## Sentiment Analysis

(a) Download Sentiment Labelled Sentences Data Set. There are three data files under the root folder. yelp_labelled.txt, amazon_cells_labelled.txt and imdb_labelled.txt. Parse each file with the specifications in readme.txt. Are the labels balanced? If not, what’s the ratio between the two labels? Explain how you process these files.

In [1]:
import pandas as pd
import re

In [2]:
## read yelp
yelp = []
for line in open('sentiment labelled sentences/yelp_labelled.txt'):
    line = line.strip('\n')
    review = line[:-2]
    label = line[-1]
    yelp.append([review, int(label)])
yelp = pd.DataFrame(yelp, columns = ['Review', 'Sent'])

In [3]:
## read amazon
amazon = []
for line in open('sentiment labelled sentences/amazon_cells_labelled.txt'):
    line = line.strip('\n')
    review = line[:-2]
    label = line[-1]
    amazon.append([review, int(label)])
amazon = pd.DataFrame(amazon, columns = ['Review', 'Sent'])

In [4]:
## read imdb
imdb = []
for line in open('sentiment labelled sentences/imdb_labelled.txt'):
    line = line.strip('\n')
    review = line[:-2]
    label = line[-1]
    imdb.append([review, int(label)])
imdb = pd.DataFrame(imdb, columns = ['Review', 'Sent'])

Check label ratio:

In [5]:
r_y = (yelp.Sent == 1).sum()/ (len(yelp) - (yelp.Sent == 1).sum())
print('The ratio between positive and negative reviews in yelp are ', r_y)

The ratio between positive and negative reviews in yelp are  1.0


In [6]:
r_a = (amazon.Sent == 1).sum()/ (len(amazon) - (amazon.Sent == 1).sum())
print('The ratio between positive and negative reviews in amazon are ', r_a)

The ratio between positive and negative reviews in amazon are  1.0


In [7]:
r_i = (imdb.Sent == 1).sum()/ (len(imdb) - (imdb.Sent == 1).sum())
print('The ratio between positive and negative reviews in imdb are ', r_i)
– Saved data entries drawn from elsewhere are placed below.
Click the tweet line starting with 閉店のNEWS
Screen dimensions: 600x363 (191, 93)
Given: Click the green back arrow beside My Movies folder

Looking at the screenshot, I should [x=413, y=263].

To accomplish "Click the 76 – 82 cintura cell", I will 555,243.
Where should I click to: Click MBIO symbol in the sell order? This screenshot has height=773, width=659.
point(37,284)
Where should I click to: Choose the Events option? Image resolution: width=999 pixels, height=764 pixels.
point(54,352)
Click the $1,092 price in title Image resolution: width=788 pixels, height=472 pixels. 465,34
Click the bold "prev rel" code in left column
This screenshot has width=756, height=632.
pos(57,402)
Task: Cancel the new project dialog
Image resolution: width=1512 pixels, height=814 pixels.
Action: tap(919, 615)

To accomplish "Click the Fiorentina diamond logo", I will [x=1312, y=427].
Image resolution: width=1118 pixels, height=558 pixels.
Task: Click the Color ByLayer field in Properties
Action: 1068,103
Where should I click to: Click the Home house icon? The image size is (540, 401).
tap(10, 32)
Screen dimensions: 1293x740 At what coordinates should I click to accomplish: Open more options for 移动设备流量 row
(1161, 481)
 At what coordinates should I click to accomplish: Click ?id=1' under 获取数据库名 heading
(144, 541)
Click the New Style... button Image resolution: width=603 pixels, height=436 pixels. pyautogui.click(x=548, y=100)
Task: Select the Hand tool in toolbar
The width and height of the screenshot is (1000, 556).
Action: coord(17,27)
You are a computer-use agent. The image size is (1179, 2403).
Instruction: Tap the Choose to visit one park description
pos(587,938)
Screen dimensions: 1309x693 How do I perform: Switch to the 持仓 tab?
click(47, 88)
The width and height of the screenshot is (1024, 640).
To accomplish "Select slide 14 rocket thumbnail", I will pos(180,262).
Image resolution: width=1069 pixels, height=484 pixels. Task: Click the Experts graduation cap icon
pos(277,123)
The ratio between positive and negative reviews in imdb are  1.0


So, the labels in each file are balanced.

(b) Pick your preprocessing strategy. Since these sentences are online reviews, they may con- tain significant amounts of noise and garbage. You may or may not want to do one or all of the following. Explain the reasons for each of your decision (why or why not).

In [8]:
yelp.head(10)

Unnamed: 0,Review,Sent
0,Wow... Loved this place.,1
1,Crust is not good.,0
2,Not tasty and the texture was just nasty.,0
3,Stopped by during the late May bank holiday of...,1
4,The selection on the menu was great and so wer...,1
5,Now I am getting angry and I want my damn pho.,0
6,Honeslty it didn't taste THAT fresh.),0
7,The potatoes were like rubber and you could te...,0
8,The fries were great too.,1
9,A great touch.,1


In [9]:
import string
import re
from nltk import *
from nltk.stem.snowball import SnowballStemmer as SBS
from nltk.tokenize import sent_tokenize, word_tokenize
from nltk.corpus import stopwords
from nltk.stem import WordNetLemmatizer

In [10]:
##Lemmatization 
def lem(s):
    ps = SBS('english')
    ls_stem = [ps.stem(word) for word in s.split()]
    return ' '.join(ls_stem)

In [11]:
## remove the certain list of words in the string
def rmv(s, ls):
    return ' '.join(filter(lambda s: s not in ls, s.split()))

In [12]:
def preprocess(df):
    data = df
    
    ## remove punctuation
    punc = '[' + string.punctuation + ']'
    data.Review = data.Review.apply(lambda x: re.sub(punc, '', x))
    
    ## lowercase
    data.Review = data.Review.apply(lambda x: x.lower())
    
    ## remove stopwords
    sw = stopwords.words('english')
    data.Review = data.Review.apply(lambda x: rmv(x, sw))
    
    ## Lemmatization 
    data.Review = data.Review.apply(lambda x: lem(x))
    
    return data
yelp = preprocess(yelp)
amazon = preprocess(amazon)
imdb = preprocess(imdb)
yelp.head()

Unnamed: 0,Review,Sent
0,wow love place,1
1,crust good,0
2,tasti textur nasti,0
3,stop late may bank holiday rick steve recommen...,1
4,select menu great price,1


Reason: <br>
* Lowercase: Since the uppercase words and lowercase words have the exactly same meaning in a sentence.
* Lemmatization: The words such as run, running, ran, have similar meaning. It is easier to train a model if all words are lemmatized. 
* Strip punctuation: punctuations have very small influence on the sentiment of a sentence. 
* Strip stop words: Getting rid of stops words can help the model to better understand important words such as adj, nouns. 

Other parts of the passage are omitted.